╭─ GIVEN INFORMATION

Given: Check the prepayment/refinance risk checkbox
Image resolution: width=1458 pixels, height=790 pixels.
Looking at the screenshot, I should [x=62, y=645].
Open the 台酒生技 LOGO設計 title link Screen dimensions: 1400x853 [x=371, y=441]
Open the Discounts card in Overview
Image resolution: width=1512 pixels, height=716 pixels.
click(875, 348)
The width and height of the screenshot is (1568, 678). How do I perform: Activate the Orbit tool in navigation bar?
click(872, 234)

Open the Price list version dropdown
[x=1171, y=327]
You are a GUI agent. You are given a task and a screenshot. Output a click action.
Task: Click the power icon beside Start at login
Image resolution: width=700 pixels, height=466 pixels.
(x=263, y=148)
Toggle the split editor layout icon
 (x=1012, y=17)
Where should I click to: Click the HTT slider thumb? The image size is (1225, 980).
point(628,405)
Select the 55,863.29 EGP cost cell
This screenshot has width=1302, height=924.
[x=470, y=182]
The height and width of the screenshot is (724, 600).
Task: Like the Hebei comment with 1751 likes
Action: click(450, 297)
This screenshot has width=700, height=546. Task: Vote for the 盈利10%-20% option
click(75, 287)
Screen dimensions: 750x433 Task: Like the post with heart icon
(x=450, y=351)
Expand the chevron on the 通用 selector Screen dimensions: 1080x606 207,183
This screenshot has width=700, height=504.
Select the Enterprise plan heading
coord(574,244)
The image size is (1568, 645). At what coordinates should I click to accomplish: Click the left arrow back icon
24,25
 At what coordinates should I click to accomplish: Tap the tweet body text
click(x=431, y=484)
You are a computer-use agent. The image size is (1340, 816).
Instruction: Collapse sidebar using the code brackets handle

╰─

> [TASK INSTRUCTIONS] Across the data, find each line that has "agent" in it and copy that line.

> [FINISHED EXERCISE]
You are a GUI agent. You are given a task and a screenshot. Output a click action.
You are a computer-use agent. The image size is (1340, 816).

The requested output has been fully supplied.